Il capolavoro di Torralba rappresenterà il nostro Paese nel progetto "Twin it!".
La scansione tridimensionale servirà per programmare i restauri e per le visite virtuali. Venerdì 13 marzo la presentazione.
di Pasqualino Trubia
Torralba – Le pietre millenarie incontrano i pixel. Il Ministero della Cultura ha scelto il Nuraghe Santu Antine di Torralba per rappresentare l'Italia in Europa. Il monumento sardo sarà il protagonista nazionale della campagna "Twin it! Part II", un progetto gestito dalla Europeana Foundation per gli anni 2025-2026.
La presentazione ufficiale del cantiere tecnologico si terrà venerdì 13 marzo alle ore 10.00, proprio all'interno della torre centrale del complesso archeologico.
L’Unione Europea ha lanciato una direttiva chiara ai 27 Stati membri: digitalizzare in tre dimensioni gli edifici storici a rischio o ad altissima frequenza turistica. L'Italia ha risposto candidando il colosso del Meilogu, e l'Europa ha formalmente accettato la proposta nel mese di febbraio.
L'obiettivo pratico è la creazione di un gemello digitale del Nuraghe. Un "gemello digitale" (digital twin) è una copia virtuale esatta e millimetrica di un oggetto fisico, realizzata tramite scanner laser e droni. Non serve solo per fare "visite virtuali" su internet da casa. La sua funzione primaria è ingegneristica e conservativa: permette agli studiosi di misurare i cedimenti strutturali nel corso degli anni e di pianificare i restauri senza dover intervenire fisicamente sulla pietra per fare i rilievi.

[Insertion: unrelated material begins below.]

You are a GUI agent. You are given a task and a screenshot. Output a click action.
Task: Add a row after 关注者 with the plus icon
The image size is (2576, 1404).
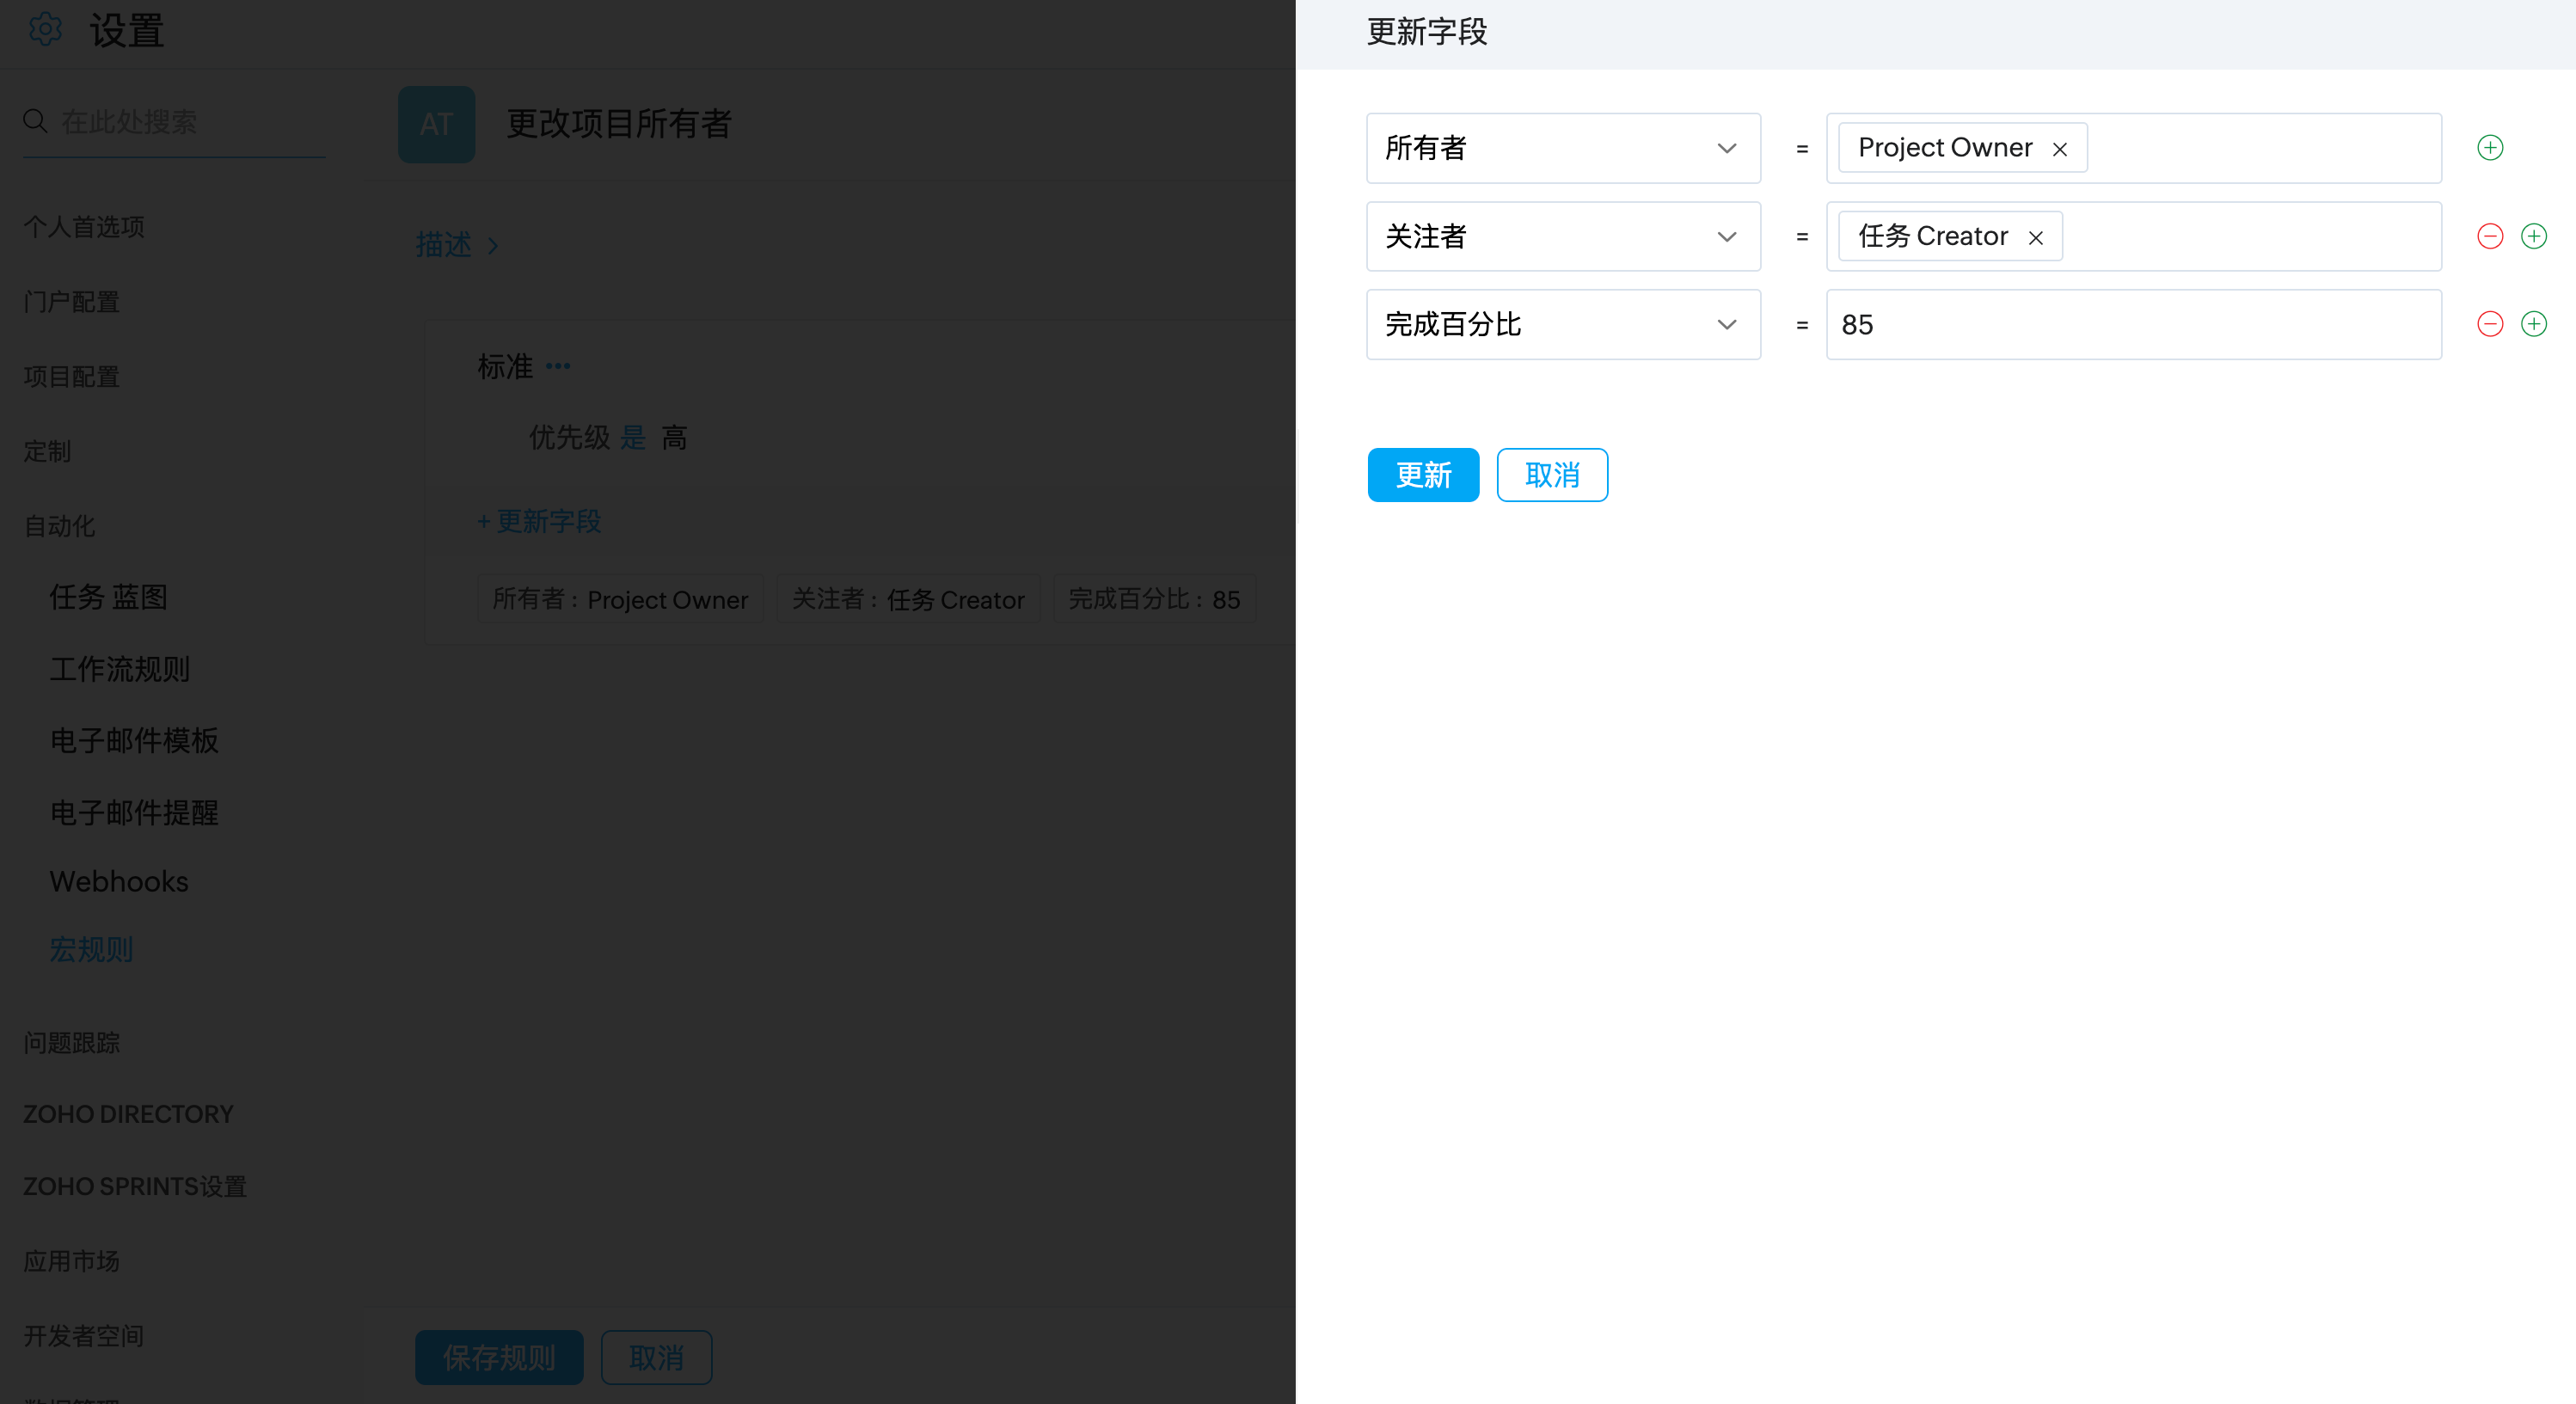2533,236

La scelta non è casuale. Il Santu Antine è, per unanime parere degli studiosi, l'apice dell'architettura nuragica (già inserito nella candidatura seriale UNESCO). Parliamo di una struttura complessa: una torre centrale su tre livelli che svetta per quasi 18 metri, circondata da un bastione trilobato a pianta equilatera percorso da lunghi corridoi megalitici coperti.
A tessere le fila dell'operazione è l’Istituto centrale per la digitalizzazione del patrimonio culturale (Digital Library), in stretto coordinamento con la Soprintendenza Archeologia, belle arti e paesaggio per le province di Sassari e Nuoro.
Il direttore di Digital Library, Giuliano Romalli, inquadra così l'iniziativa:
«La realizzazione del modello 3D del Nuraghe Santu Antine è il frutto di una collaborazione istituzionale funzionale alla tutela e alla valorizzazione del patrimonio, nello spirito di una governance collaborativa e distribuita del patrimonio culturale digitale che ha animato i progetti di questo Istituto sin dalla sua fondazione».
Gli fa eco la Soprintendente Monica Stochino, che punta l'accento sulla prevenzione:
«Il progetto mette in campo strumenti innovativi di studio in grado di costruire le condizioni di una tutela sempre più attenta al patrimonio culturale, una cura che passa necessariamente dalla conoscenza».
Il lavoro materiale di scansione e modellazione 3D sarà eseguito dai tecnici dell'Università di Sassari (Dipartimento di Architettura, Design e Urbanistica), tramite il laboratorio scientifico GRA•VIS guidato da Michele Valentino. Sul campo, il Comune di Torralba e la Cooperativa "La Pintadera" (che gestisce il sito) garantiranno il supporto logistico.
Il percorso si concluderà con un grande evento europeo in cui i Ministri della Cultura mostreranno i modelli 3D realizzati. In quell'occasione si terrà anche un hackathon intitolato "Hack for Europe".
Nel gergo informatico, un "hackathon" è una maratona di programmazione: sviluppatori, creativi e professionisti del digitale si sfideranno per inventare nuove applicazioni (app, videogiochi educativi, software di studio) utilizzando i dati 3D appena raccolti.